Background: Men who have sex with men (MSM) represent the largest HIV risk group in the United States. Sexual concurrency catalyzes HIV transmission in populations by increasing the indirect exposure of one's sex partners to one another. Although individual-level (egocentric) designs have demonstrated a high prevalence of concurrency among MSM respondents, methods are lacking for understanding the exposure implications for partners (dyads) reported in such studies.

Methods: A new technique for manipulating egocentrically collected partnership timing data to measure the degree to which respondents' patterns of concurrency and serial monogamy resulted in the indirect exposure of respondents' partners to other partners was developed.

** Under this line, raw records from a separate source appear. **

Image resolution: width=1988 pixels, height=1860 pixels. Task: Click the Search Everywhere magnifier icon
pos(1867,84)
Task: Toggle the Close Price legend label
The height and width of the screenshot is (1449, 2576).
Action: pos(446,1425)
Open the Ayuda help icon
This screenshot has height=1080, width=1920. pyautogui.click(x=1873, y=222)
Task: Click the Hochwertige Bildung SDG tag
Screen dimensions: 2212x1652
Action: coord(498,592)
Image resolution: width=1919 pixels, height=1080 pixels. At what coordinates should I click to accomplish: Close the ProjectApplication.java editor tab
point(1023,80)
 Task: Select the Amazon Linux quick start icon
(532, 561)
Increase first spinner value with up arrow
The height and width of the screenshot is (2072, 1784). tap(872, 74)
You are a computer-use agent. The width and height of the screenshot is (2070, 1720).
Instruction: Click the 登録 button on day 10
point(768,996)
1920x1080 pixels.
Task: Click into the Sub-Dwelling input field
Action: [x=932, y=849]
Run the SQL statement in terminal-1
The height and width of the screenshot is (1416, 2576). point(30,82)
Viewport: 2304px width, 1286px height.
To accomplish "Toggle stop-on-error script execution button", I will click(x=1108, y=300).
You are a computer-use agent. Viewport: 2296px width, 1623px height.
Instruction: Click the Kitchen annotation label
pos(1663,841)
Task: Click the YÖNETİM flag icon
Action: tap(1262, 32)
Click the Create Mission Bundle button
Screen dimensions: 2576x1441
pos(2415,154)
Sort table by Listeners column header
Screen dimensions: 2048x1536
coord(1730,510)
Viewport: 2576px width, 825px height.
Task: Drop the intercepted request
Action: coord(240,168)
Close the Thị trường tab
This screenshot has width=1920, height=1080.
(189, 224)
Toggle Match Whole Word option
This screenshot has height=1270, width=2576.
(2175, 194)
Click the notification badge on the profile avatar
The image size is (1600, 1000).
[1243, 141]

Two outcomes were constructed for each partner: any concurrent or serially monogamous exposure to another partner (any exposure) and any concurrent exposure to another partner, irrespective of serial monogamy (any concurrent exposure). Reports of unprotected anal intercourse (UAI) were incorporated to construct the outcomes of any UAI exposure and any concurrent UAI exposure. This method was applied to an online study of MSM aged ≥18 years, with comparisons made by partner's race–ethnicity, age, type, and meeting location.

Results: Among 4060 repeat partners of 2449 MSM, 73% had any exposure in the previous 6 months; 58% had any concurrent exposure. Among UAI partners, 37% had concurrent UAI exposure. Black UAI partners were more likely than whites to have any concurrent UAI exposure [unadjusted odds ratio (95% confidence interval) = 1.34 (1.05 to 1.70)], as were casual UAI partners relative to main partners [unadjusted odds ratio (95% confidence interval) = 4.37 (3.58 to 5.35)]. In adjusted models, black UAI partners were significantly more likely to have any UAI exposure, but not concurrent UAI exposure. Casual UAI partners remained more exposed by both outcomes.

Conclusions: Sex partners of MSM, particularly casual and black non-Hispanic partners, face a high degree of exposure to other partners.